##### Source data

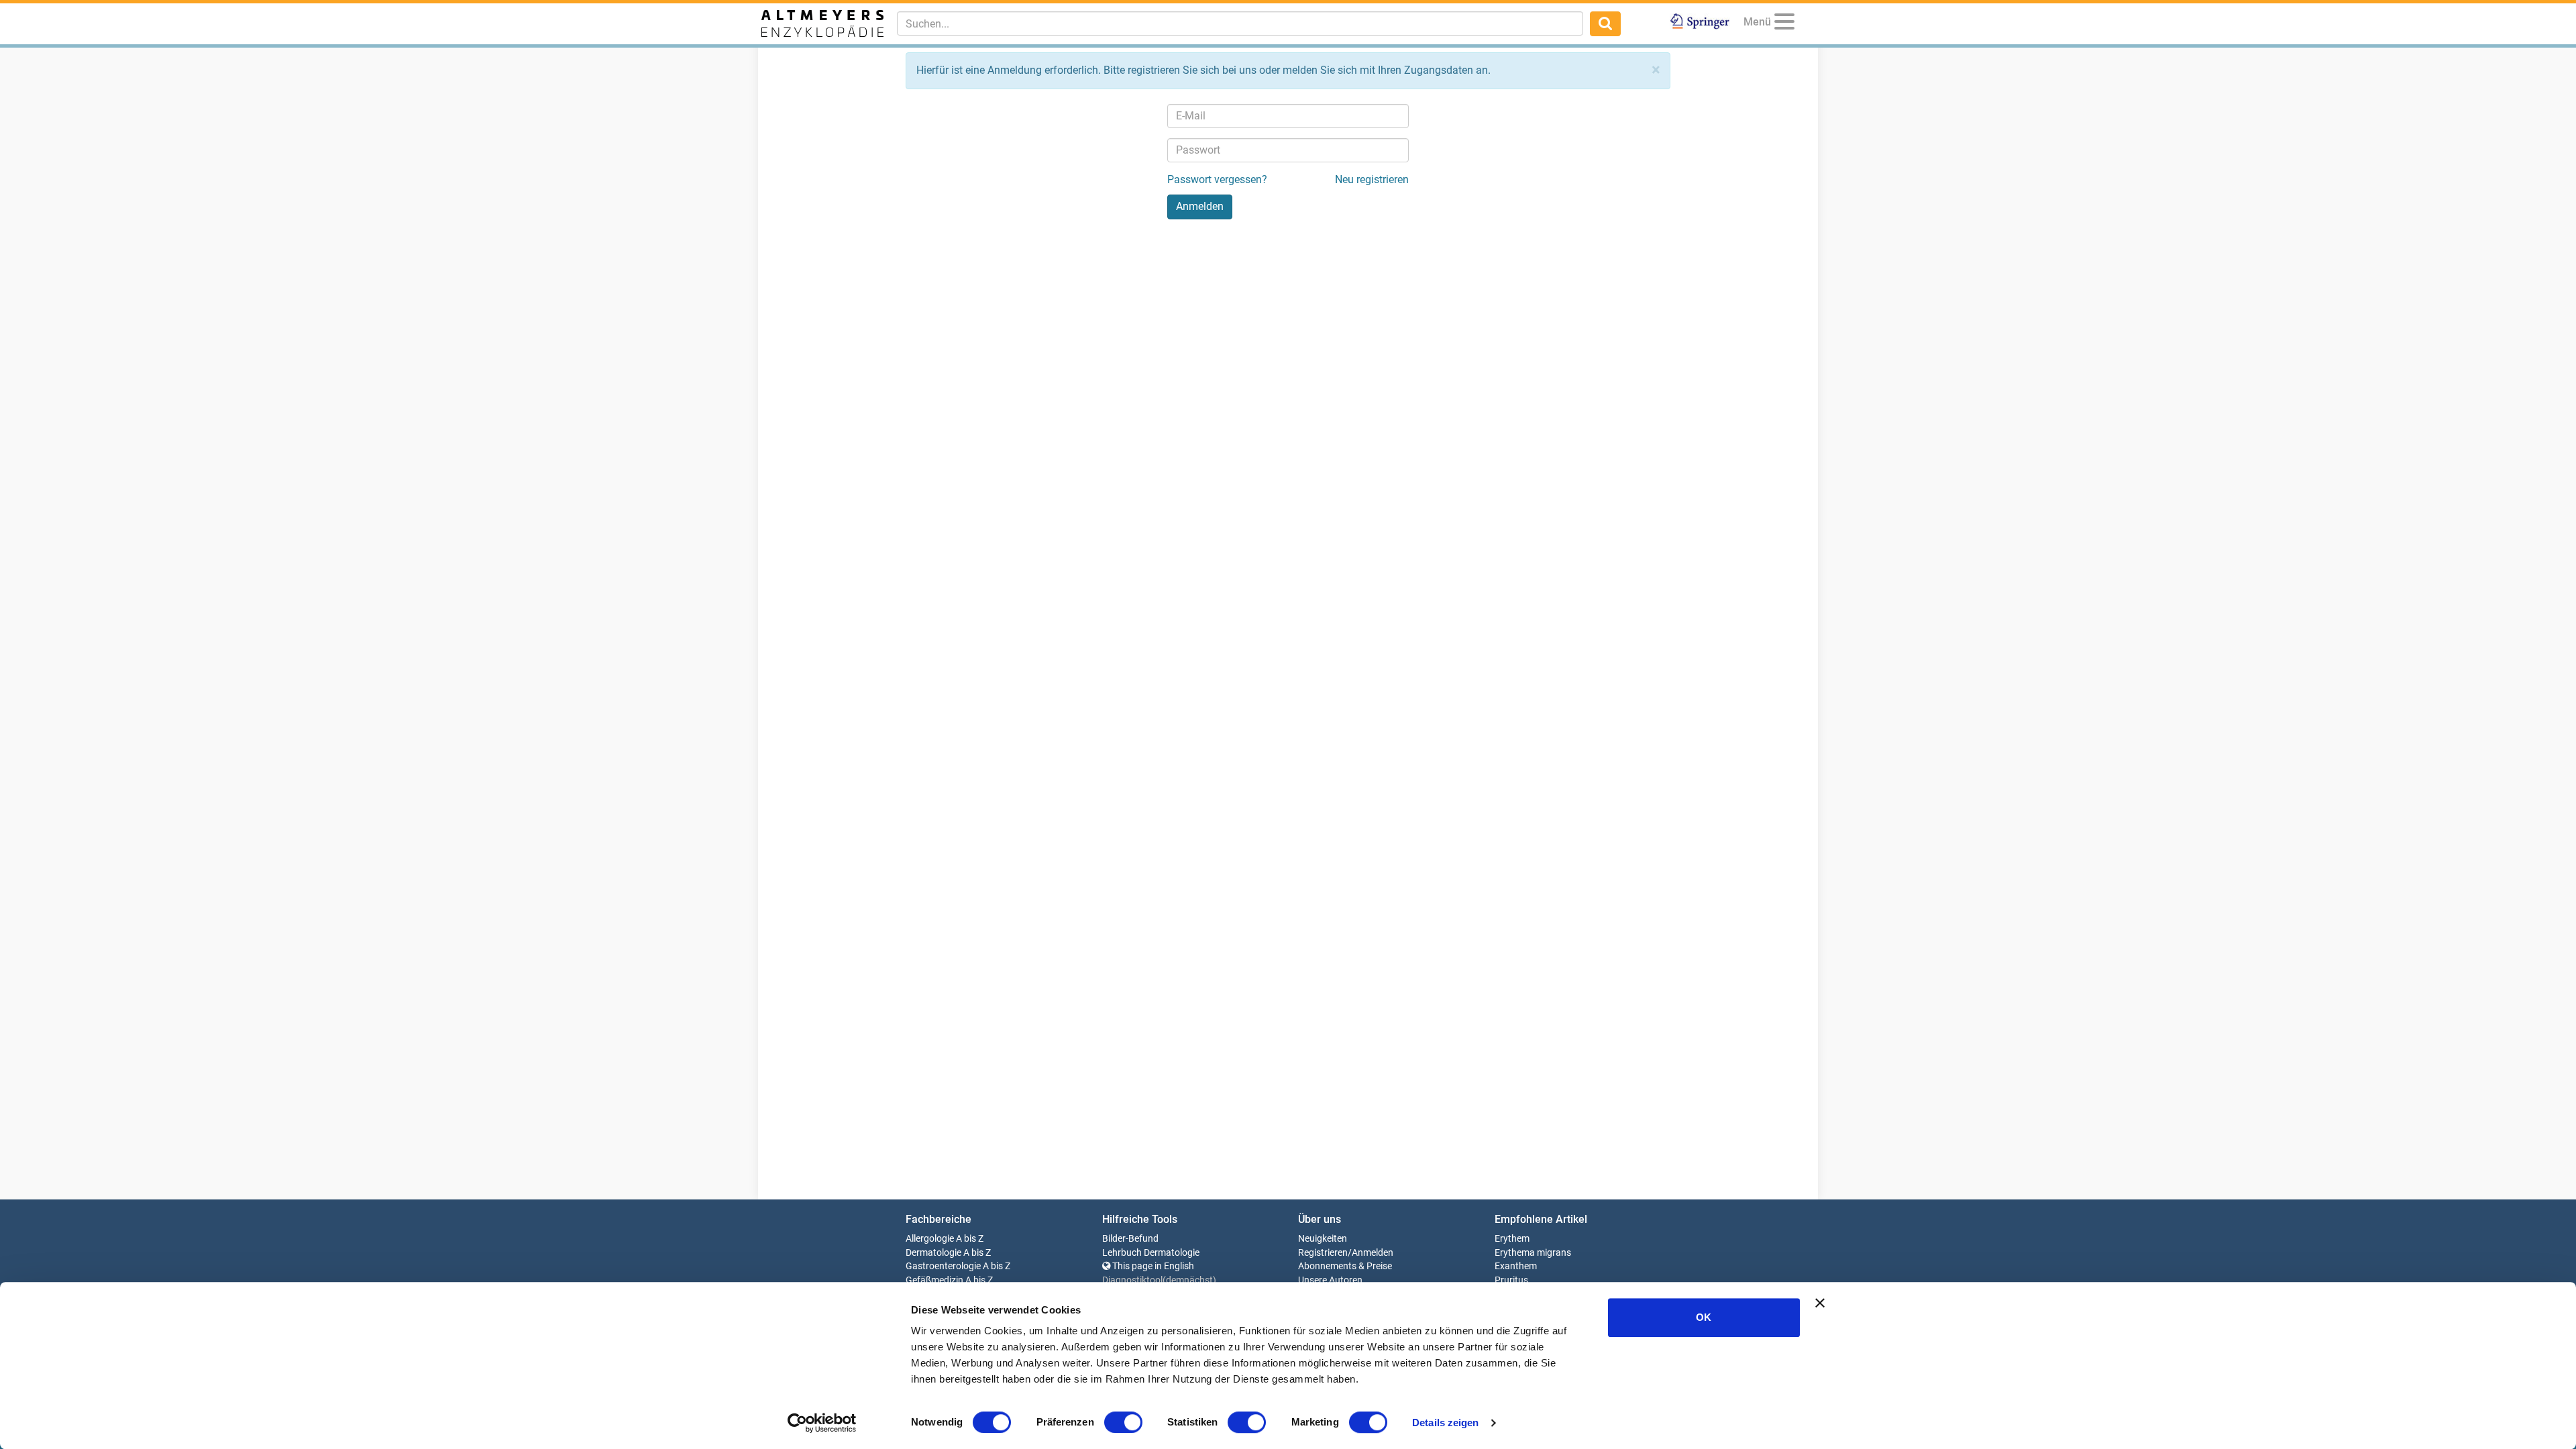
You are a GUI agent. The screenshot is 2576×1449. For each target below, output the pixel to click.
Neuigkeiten (1322, 1238)
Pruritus (1511, 1280)
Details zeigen (1445, 1422)
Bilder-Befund (1130, 1238)
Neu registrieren (1372, 179)
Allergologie (930, 1238)
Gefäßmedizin (934, 1280)
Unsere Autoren (1330, 1280)
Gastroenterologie (943, 1266)
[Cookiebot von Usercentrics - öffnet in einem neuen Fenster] (822, 1423)
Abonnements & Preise (1345, 1266)
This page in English (1152, 1266)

##########

Try it: Every line above should be printed again word for word, without its pictures.

Solution for this task:
You are a GUI agent. The screenshot is 2576×1449. For each target below, output the pixel to click.
Neuigkeiten (1322, 1238)
Pruritus (1511, 1280)
Details zeigen (1445, 1422)
Bilder-Befund (1130, 1238)
Neu registrieren (1372, 179)
Allergologie (930, 1238)
Gefäßmedizin (934, 1280)
Unsere Autoren (1330, 1280)
Gastroenterologie (943, 1266)
[Cookiebot von Usercentrics - öffnet in einem neuen Fenster] (822, 1423)
Abonnements & Preise (1345, 1266)
This page in English (1152, 1266)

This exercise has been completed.